Activity: Word for word, transcribe the data below from the line with "Privacy Policy (740, 2419)" to the line with "PERTH – Reiki", keeping both of those lines.

(Stored data entries)
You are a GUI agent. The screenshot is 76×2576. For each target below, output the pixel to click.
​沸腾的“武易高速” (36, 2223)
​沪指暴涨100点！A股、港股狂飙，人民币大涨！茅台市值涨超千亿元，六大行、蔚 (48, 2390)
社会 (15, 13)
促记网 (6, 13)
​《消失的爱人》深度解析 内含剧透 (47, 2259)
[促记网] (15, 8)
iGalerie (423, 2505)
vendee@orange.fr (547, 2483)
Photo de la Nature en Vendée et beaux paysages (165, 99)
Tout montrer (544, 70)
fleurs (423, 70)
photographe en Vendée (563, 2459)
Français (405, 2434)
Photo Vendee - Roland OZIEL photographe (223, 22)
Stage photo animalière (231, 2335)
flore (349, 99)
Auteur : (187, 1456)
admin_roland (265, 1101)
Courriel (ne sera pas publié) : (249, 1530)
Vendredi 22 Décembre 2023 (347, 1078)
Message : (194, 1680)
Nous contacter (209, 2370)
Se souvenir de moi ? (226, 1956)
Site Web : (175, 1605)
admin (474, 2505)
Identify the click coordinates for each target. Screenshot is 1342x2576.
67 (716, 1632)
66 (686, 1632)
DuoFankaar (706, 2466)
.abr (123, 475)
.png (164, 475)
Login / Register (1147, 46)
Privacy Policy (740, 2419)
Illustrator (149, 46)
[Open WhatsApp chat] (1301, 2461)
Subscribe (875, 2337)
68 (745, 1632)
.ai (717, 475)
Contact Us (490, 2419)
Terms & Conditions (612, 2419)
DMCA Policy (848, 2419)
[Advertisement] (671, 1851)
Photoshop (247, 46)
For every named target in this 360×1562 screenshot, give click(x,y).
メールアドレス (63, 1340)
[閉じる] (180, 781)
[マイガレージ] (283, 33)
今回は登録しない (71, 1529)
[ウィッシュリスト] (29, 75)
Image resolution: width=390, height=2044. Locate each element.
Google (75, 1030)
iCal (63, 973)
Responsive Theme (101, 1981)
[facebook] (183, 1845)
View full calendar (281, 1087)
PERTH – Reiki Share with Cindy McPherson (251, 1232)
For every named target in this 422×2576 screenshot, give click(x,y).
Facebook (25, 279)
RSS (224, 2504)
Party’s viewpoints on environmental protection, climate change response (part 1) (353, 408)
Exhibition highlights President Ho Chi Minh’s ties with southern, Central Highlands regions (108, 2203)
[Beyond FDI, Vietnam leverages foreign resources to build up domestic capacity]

Result of the task:
Privacy Policy (740, 2419)
Illustrator (149, 46)
[Open WhatsApp chat] (1301, 2461)
Subscribe (875, 2337)
68 (745, 1632)
.ai (717, 475)
Contact Us (490, 2419)
Terms & Conditions (612, 2419)
DMCA Policy (848, 2419)
[Advertisement] (671, 1851)
Photoshop (247, 46)
For every named target in this 360×1562 screenshot, give click(x,y).
メールアドレス (63, 1340)
[閉じる] (180, 781)
[マイガレージ] (283, 33)
今回は登録しない (71, 1529)
[ウィッシュリスト] (29, 75)
Image resolution: width=390, height=2044. Locate each element.
Google (75, 1030)
iCal (63, 973)
Responsive Theme (101, 1981)
[facebook] (183, 1845)
View full calendar (281, 1087)
PERTH – Reiki Share with Cindy McPherson (251, 1232)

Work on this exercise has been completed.